▸ Exercise brief
Return each entry exactly, with none missing.
*** Opening of Recorded information ***
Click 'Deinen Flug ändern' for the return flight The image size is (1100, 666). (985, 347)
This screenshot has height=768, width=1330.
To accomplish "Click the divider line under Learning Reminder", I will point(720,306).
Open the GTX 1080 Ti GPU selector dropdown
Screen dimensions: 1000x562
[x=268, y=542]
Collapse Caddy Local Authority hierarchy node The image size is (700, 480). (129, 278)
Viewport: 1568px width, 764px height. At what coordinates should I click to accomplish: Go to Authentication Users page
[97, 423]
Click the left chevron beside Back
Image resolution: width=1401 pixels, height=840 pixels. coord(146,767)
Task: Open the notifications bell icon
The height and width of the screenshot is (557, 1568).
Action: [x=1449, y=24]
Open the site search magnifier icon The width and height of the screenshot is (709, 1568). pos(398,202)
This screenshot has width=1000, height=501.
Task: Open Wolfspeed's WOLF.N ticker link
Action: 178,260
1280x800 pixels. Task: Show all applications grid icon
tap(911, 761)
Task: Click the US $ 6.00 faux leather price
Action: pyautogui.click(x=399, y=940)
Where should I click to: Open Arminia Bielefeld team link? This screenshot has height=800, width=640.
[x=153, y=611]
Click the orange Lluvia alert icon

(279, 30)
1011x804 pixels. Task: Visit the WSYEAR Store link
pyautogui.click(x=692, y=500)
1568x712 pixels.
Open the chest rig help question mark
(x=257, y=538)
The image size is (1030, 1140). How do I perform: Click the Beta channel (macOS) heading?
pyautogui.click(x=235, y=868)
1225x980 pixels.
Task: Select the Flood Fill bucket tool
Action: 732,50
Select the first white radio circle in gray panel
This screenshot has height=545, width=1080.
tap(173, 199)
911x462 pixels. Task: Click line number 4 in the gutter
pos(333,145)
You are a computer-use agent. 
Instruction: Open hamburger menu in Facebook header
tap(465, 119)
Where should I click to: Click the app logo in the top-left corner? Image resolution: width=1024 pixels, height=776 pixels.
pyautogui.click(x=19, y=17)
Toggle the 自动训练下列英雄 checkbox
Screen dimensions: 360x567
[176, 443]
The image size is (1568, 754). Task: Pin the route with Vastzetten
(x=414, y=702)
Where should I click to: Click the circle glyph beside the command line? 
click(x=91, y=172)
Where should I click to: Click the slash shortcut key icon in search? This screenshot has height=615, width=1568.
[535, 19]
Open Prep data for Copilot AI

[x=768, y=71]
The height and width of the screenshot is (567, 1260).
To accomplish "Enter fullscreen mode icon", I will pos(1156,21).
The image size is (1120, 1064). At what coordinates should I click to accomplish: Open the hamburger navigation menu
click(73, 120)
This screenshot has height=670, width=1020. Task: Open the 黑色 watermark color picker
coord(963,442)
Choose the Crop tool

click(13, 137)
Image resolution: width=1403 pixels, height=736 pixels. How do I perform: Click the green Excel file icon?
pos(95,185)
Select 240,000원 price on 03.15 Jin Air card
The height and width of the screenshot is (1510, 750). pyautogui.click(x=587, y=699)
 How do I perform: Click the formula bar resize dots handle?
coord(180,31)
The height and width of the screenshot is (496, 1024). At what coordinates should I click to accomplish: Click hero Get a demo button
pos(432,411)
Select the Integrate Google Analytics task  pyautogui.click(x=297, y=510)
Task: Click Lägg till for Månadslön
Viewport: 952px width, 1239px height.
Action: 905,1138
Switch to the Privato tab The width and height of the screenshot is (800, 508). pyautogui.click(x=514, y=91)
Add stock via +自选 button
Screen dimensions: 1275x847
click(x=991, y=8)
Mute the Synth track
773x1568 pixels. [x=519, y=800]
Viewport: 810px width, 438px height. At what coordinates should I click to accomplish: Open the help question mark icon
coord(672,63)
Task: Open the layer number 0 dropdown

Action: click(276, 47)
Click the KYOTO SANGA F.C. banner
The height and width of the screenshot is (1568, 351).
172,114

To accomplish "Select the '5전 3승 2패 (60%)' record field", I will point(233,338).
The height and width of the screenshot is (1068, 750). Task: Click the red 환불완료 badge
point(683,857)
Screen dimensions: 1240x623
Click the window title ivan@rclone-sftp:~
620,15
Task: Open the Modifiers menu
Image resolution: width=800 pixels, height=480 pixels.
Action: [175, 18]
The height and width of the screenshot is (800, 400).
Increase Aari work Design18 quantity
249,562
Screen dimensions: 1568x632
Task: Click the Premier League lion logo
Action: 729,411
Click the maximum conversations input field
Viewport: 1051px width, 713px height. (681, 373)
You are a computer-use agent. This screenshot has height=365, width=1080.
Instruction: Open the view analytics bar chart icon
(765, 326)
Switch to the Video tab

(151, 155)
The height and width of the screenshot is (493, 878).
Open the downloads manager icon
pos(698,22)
*** Close of Recorded information ***
▸ Solution for this exercise
Click 'Deinen Flug ändern' for the return flight The image size is (1100, 666). (985, 347)
This screenshot has height=768, width=1330.
To accomplish "Click the divider line under Learning Reminder", I will point(720,306).
Open the GTX 1080 Ti GPU selector dropdown
Screen dimensions: 1000x562
[x=268, y=542]
Collapse Caddy Local Authority hierarchy node The image size is (700, 480). (129, 278)
Viewport: 1568px width, 764px height. At what coordinates should I click to accomplish: Go to Authentication Users page
[97, 423]
Click the left chevron beside Back
Image resolution: width=1401 pixels, height=840 pixels. coord(146,767)
Task: Open the notifications bell icon
The height and width of the screenshot is (557, 1568).
Action: [x=1449, y=24]
Open the site search magnifier icon The width and height of the screenshot is (709, 1568). pos(398,202)
This screenshot has width=1000, height=501.
Task: Open Wolfspeed's WOLF.N ticker link
Action: 178,260
1280x800 pixels. Task: Show all applications grid icon
tap(911, 761)
Task: Click the US $ 6.00 faux leather price
Action: pyautogui.click(x=399, y=940)
Where should I click to: Open Arminia Bielefeld team link? This screenshot has height=800, width=640.
[x=153, y=611]
Click the orange Lluvia alert icon

(279, 30)
1011x804 pixels. Task: Visit the WSYEAR Store link
pyautogui.click(x=692, y=500)
1568x712 pixels.
Open the chest rig help question mark
(x=257, y=538)
The image size is (1030, 1140). How do I perform: Click the Beta channel (macOS) heading?
pyautogui.click(x=235, y=868)
1225x980 pixels.
Task: Select the Flood Fill bucket tool
Action: 732,50
Select the first white radio circle in gray panel
This screenshot has height=545, width=1080.
tap(173, 199)
911x462 pixels. Task: Click line number 4 in the gutter
pos(333,145)
You are a computer-use agent. 
Instruction: Open hamburger menu in Facebook header
tap(465, 119)
Where should I click to: Click the app logo in the top-left corner? Image resolution: width=1024 pixels, height=776 pixels.
pyautogui.click(x=19, y=17)
Toggle the 自动训练下列英雄 checkbox
Screen dimensions: 360x567
[176, 443]
The image size is (1568, 754). Task: Pin the route with Vastzetten
(x=414, y=702)
Where should I click to: Click the circle glyph beside the command line? 
click(x=91, y=172)
Where should I click to: Click the slash shortcut key icon in search? This screenshot has height=615, width=1568.
[535, 19]
Open Prep data for Copilot AI

[x=768, y=71]
The height and width of the screenshot is (567, 1260).
To accomplish "Enter fullscreen mode icon", I will pos(1156,21).
The image size is (1120, 1064). At what coordinates should I click to accomplish: Open the hamburger navigation menu
click(73, 120)
This screenshot has height=670, width=1020. Task: Open the 黑色 watermark color picker
coord(963,442)
Choose the Crop tool

click(13, 137)
Image resolution: width=1403 pixels, height=736 pixels. How do I perform: Click the green Excel file icon?
pos(95,185)
Select 240,000원 price on 03.15 Jin Air card
The height and width of the screenshot is (1510, 750). pyautogui.click(x=587, y=699)
 How do I perform: Click the formula bar resize dots handle?
coord(180,31)
The height and width of the screenshot is (496, 1024). At what coordinates should I click to accomplish: Click hero Get a demo button
pos(432,411)
Select the Integrate Google Analytics task  pyautogui.click(x=297, y=510)
Task: Click Lägg till for Månadslön
Viewport: 952px width, 1239px height.
Action: 905,1138
Switch to the Privato tab The width and height of the screenshot is (800, 508). pyautogui.click(x=514, y=91)
Add stock via +自选 button
Screen dimensions: 1275x847
click(x=991, y=8)
Mute the Synth track
773x1568 pixels. [x=519, y=800]
Viewport: 810px width, 438px height. At what coordinates should I click to accomplish: Open the help question mark icon
coord(672,63)
Task: Open the layer number 0 dropdown

Action: click(276, 47)
Click the KYOTO SANGA F.C. banner
The height and width of the screenshot is (1568, 351).
172,114

To accomplish "Select the '5전 3승 2패 (60%)' record field", I will point(233,338).
The height and width of the screenshot is (1068, 750). Task: Click the red 환불완료 badge
point(683,857)
Screen dimensions: 1240x623
Click the window title ivan@rclone-sftp:~
620,15
Task: Open the Modifiers menu
Image resolution: width=800 pixels, height=480 pixels.
Action: [175, 18]
The height and width of the screenshot is (800, 400).
Increase Aari work Design18 quantity
249,562
Screen dimensions: 1568x632
Task: Click the Premier League lion logo
Action: 729,411
Click the maximum conversations input field
Viewport: 1051px width, 713px height. (681, 373)
You are a computer-use agent. This screenshot has height=365, width=1080.
Instruction: Open the view analytics bar chart icon
(765, 326)
Switch to the Video tab

(151, 155)
The height and width of the screenshot is (493, 878).
Open the downloads manager icon
pos(698,22)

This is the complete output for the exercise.